#### Passage provided
-- begin --
# Winter Stress -- on the novice beekeeper



## Ernie (Jul 22, 2007)

Every time I go out and look at the snow piled up on my hives it bothers me. I did everything I could to winterize the hives, and now it's just a waiting game to see how many of them survive. This is killing me. I keep thinking there's something else I could have done to increase their chances of survival.

Do the rest of you northern beekeepers have trouble keeping bees through the winter? Is it as bad as my local beekeeping association folks keep telling me? 

I love my bees. I don't want to have to start completely from scratch in the spring.


----------



## damoc (Jul 14, 2007)

as long as they dont get asphixiated the snow can help insulate them
they also need plenty of food


----------



## alleyyooper (Apr 22, 2005)

Our winter loss advrage is 23%. Last year many folks lost many more than that. We had monsoon rains from mid Sept. till late Dec. along with higher than normal temps. Many colonies just flat starved from not being able to gather in the golden rod and asters, and bee keepers just could not see the girls were in trouble.
We fed for 4 months last year and a little over a month this year.
Is cold now and they are not in the least active like last year.

 Al


----------



## Batt (Sep 8, 2006)

Bees as a species have survived for thousands of years. If you have done the best you could, then you have done your part...or more. Relax, this isn't the first winter or the last.


----------



## Ernie (Jul 22, 2007)

Well, that's all good advice and I thank you. I need to just sit on my hands now and wait until spring and see how it goes. If it comes to the worst, then I'll be asking for advice in the spring on how to start up some colonies again.


----------



## turtlehead (Jul 22, 2005)

Ernie, I'm stressing out too. I should have fed our bees a LOT more than I did. I didn't really know what to look for in a hive getting ready for winter, and I wasn't checking the hives often enough. I looked once and they had lots of good honey storing going on. Then I checked a month later and NOTHING. 

The warm weather went on for so long here that the bees stayed active. But it was so dry that the flowers weren't producing any nectar (so said my beekeeper club members). They had to eat their stored honey before winter even set in! I started feeding like mad but I don't think they had time to put up adequate stores. 

Well that's absolutely no help to you whatsoever, except for the fact that you know you're not the only one fretting.


----------



## damoc (Jul 14, 2007)

anybody in the same boat with light bees might try a bakers drivert sugar fondant
the problem with sugar syrup in the winter in the bees getting all the water out of it. drivert sugar makes a very thick mix that the bees will eat up anytime i know dadant carries bakers drivert sugar i buy mine through costco
but by the pallet.im doing some feeding tomorrow i will try and get some pics.
-- end --
#### Dataset extract
-- begin --
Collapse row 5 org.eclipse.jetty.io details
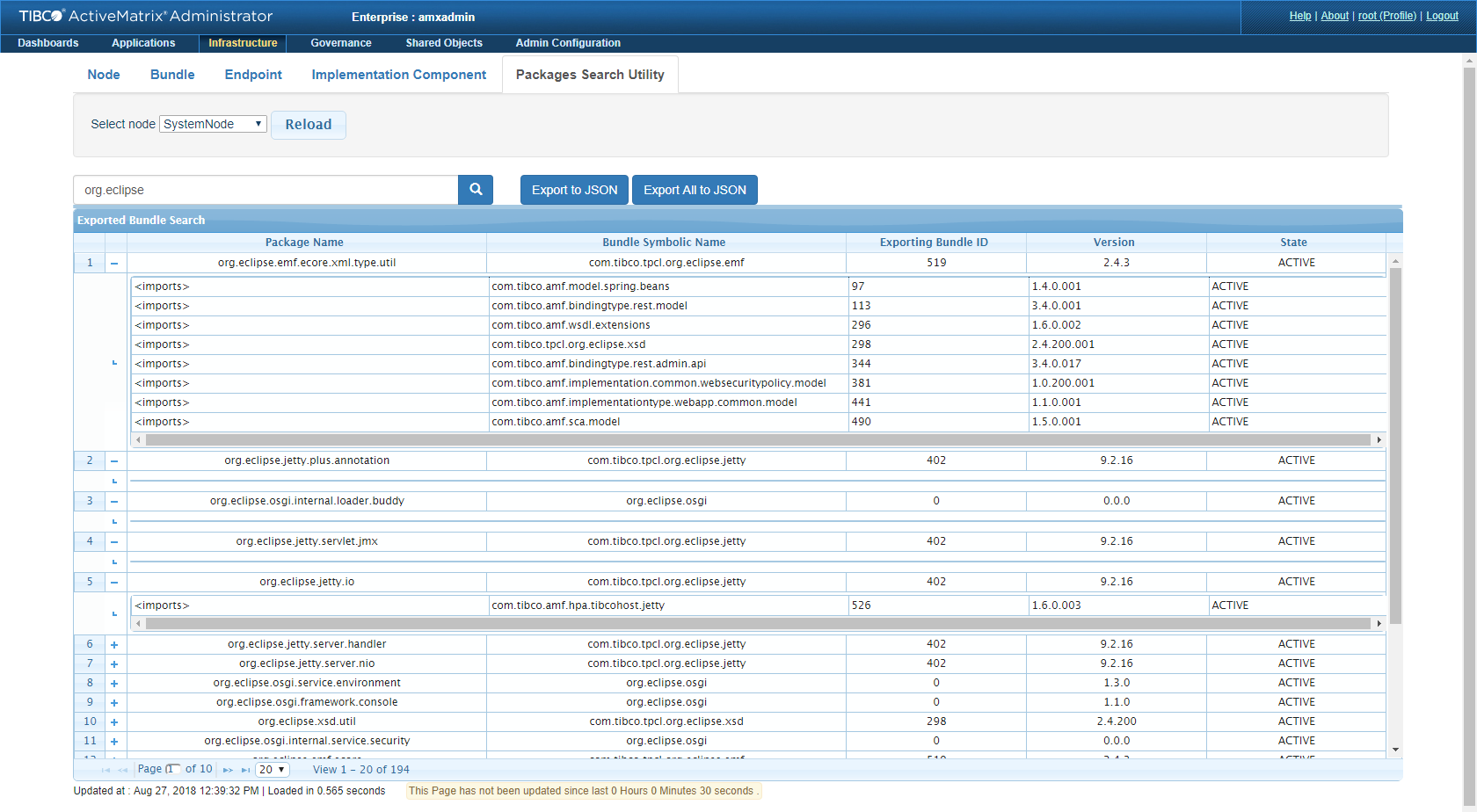 (x=114, y=582)
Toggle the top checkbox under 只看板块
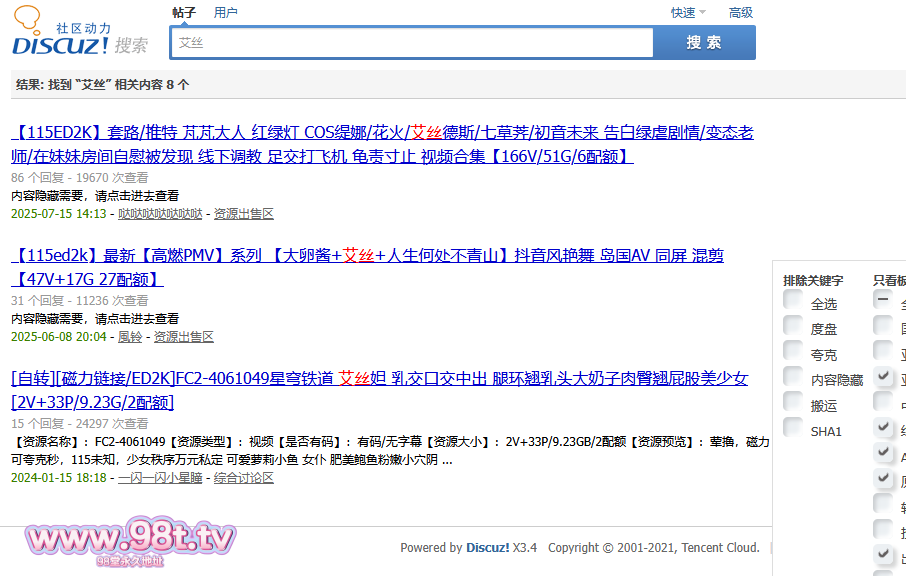Image resolution: width=906 pixels, height=576 pixels. 883,299
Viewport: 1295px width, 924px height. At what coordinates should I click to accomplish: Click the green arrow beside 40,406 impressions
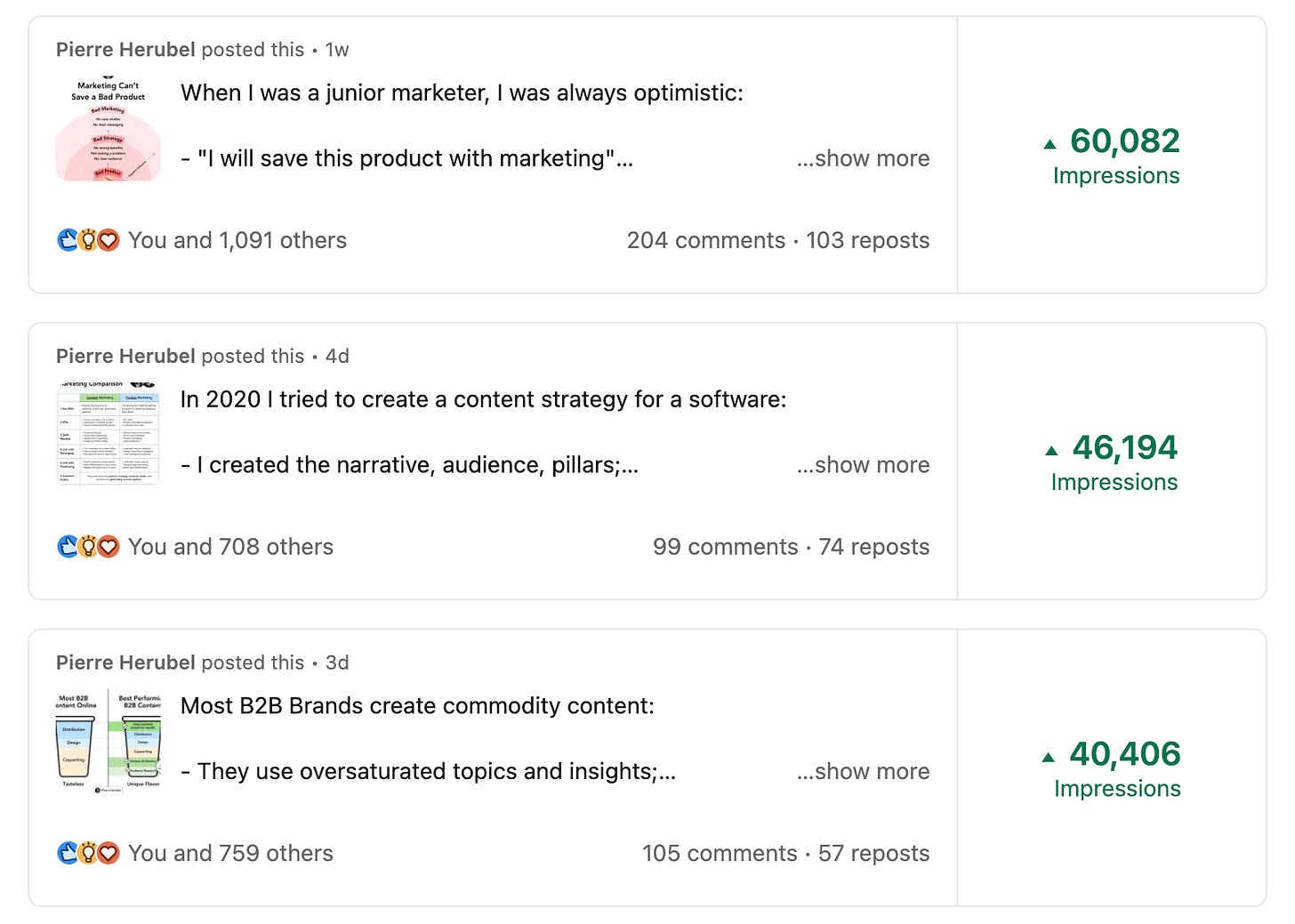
-- end --
#### Short exercise A
From the beekeeping forum thread, retype the portion starting with "Is cold now" and going on through "or the last.".
#### Short exercise B
According to the beekeeping forum thread, what is alleyyooper's average winter loss?

#### Written response A
Is cold now and they are not in the least active like last year.

 Al


----------



## Batt (Sep 8, 2006)

Bees as a species have survived for thousands of years. If you have done the best you could, then you have done your part...or more. Relax, this isn't the first winter or the last.

#### Written response B
23%